### Extract to read:
Method #2: Truncate the affected DB Tables:
Please make sure you have the latest DB backup to meet your company RPO and compliance. We should have a last-known-state of the DB that we can come back to in case things don't go as per plan.
We can TRUNCATE those 3 tables AO_E8B6CC_MESSAGE_TAG
, AO_E8B6CC_MESSAGE_QUEUE_ITEM
and AO_E8B6CC_MESSAGE
.
- This would be the fastest but lossy method
- However, this would mean we'll have to run a soft sync for repos that were being synced before, as some Git items (commits/branches/PRs) will not be imported to Jira.
- Please run the following queries in your Jira DB and export the output to a file.
SELECT COUNT(1) FROM "AO_E8B6CC_MESSAGE";
SELECT COUNT(1) FROM "AO_E8B6CC_MESSAGE_QUEUE_ITEM";
SELECT COUNT(1) FROM "AO_E8B6CC_MESSAGE_TAG";
SELECT COUNT(1), "QUEUE", "RETRIES_COUNT", "STATE" FROM "AO_E8B6CC_MESSAGE_QUEUE_ITEM" GROUP BY "QUEUE", "RETRIES_COUNT", "STATE";
SELECT COUNT(1), "TAG" FROM "AO_E8B6CC_MESSAGE_TAG" JOIN "AO_E8B6CC_MESSAGE" ON "AO_E8B6CC_MESSAGE"."ID" = "AO_E8B6CC_MESSAGE_TAG"."MESSAGE_ID" GROUP BY "TAG";
SELECT count(1), "SYNC_STATUS", "SYNC_TYPE" FROM public."AO_E8B6CC_SYNC_AUDIT_LOG" GROUP BY "SYNC_STATUS", "SYNC_TYPE";
EXPLAIN SELECT COUNT(*) FROM "AO_E8B6CC_MESSAGE" messageMapping JOIN "AO_E8B6CC_MESSAGE_TAG" messageTag ON messageMapping."ID" = messageTag."MESSAGE_ID" JOIN "AO_E8B6CC_MESSAGE_QUEUE_ITEM" messageQueueItem ON messageMapping."ID" = messageQueueItem."MESSAGE_ID" WHERE messageTag."TAG" = '' AND messageQueueItem."STATE" in ('PENDING', 'RUNNING', 'SLEEPING');
EXPLAIN SELECT COUNT(*) FROM "AO_E8B6CC_MESSAGE" messageMapping JOIN "AO_E8B6CC_MESSAGE_TAG" messageTag ON messageMapping."ID" = messageTag."MESSAGE_ID" JOIN "AO_E8B6CC_MESSAGE_QUEUE_ITEM" messageQueueItem ON messageMapping."ID" = messageQueueItem."MESSAGE_ID" WHERE messageTag."TAG" = (SELECT "TAG" FROM "AO_E8B6CC_MESSAGE_TAG" ORDER BY "TAG" ASC LIMIT 1) AND messageQueueItem."STATE" in ('PENDING', 'RUNNING', 'SLEEPING');
EXPLAIN SELECT COUNT(*) FROM "AO_E8B6CC_MESSAGE" messageMapping JOIN "AO_E8B6CC_MESSAGE_TAG" messageTag ON messageMapping."ID" = messageTag."MESSAGE_ID" JOIN "AO_E8B6CC_MESSAGE_QUEUE_ITEM" messageQueueItem ON messageMapping."ID" = messageQueueItem."MESSAGE_ID" WHERE messageQueueItem."STATE" in ('PENDING', 'RUNNING', 'SLEEPING');
- Backup the following tables:
AO_E8B6CC_MESSAGE_TAG; AO_E8B6CC_MESSAGE_QUEUE_ITEM; AO_E8B6CC_MESSAGE;
- Enable logging one hour before truncating the tables (next step) so we can inspect the current state of Jira. After performing the truncation, leave it enabled for at one hour and then disable.

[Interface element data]
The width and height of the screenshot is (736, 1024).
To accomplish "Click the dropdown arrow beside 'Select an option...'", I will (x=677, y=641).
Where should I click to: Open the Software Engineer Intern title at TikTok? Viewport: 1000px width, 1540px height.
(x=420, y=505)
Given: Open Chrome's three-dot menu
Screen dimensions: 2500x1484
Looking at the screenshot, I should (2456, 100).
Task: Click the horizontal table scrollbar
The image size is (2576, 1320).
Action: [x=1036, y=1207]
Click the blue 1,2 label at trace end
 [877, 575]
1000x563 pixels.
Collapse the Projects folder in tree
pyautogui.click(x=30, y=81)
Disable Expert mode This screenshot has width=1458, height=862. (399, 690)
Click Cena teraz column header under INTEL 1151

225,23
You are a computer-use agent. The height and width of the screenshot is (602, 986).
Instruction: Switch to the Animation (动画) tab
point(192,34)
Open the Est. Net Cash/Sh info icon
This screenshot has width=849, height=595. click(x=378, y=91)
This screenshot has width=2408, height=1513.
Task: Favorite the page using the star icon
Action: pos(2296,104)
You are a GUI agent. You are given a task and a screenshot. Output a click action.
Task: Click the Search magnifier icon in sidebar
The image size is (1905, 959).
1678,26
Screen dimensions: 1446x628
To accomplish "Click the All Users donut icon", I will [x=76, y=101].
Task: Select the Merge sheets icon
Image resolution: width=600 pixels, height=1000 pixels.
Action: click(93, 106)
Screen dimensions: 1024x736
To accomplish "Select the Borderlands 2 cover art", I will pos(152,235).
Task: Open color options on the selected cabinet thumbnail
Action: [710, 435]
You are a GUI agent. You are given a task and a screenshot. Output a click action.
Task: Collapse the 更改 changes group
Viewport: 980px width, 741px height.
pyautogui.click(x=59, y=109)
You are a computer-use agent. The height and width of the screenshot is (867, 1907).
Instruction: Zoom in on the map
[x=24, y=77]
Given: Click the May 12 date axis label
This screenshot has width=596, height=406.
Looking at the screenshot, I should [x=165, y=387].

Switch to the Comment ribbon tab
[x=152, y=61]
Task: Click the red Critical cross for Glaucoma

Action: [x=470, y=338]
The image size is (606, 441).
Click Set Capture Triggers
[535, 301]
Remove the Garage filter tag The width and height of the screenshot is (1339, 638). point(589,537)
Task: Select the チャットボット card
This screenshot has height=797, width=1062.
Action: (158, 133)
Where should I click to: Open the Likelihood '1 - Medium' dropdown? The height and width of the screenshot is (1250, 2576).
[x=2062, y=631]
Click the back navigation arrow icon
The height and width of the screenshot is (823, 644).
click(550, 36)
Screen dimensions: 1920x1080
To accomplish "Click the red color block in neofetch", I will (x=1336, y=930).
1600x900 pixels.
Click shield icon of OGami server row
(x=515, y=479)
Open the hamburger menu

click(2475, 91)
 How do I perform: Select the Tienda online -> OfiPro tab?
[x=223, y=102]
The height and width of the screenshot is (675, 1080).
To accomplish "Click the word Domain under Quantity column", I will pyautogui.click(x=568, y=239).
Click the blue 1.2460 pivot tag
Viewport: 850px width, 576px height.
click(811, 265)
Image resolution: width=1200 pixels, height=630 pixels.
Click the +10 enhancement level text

### Short task:
In the instructions on truncating the affected DB tables, what kind of sync must be run afterward, and for which repos?

### Response for this exercise:
A soft sync, for repos that were being synced before.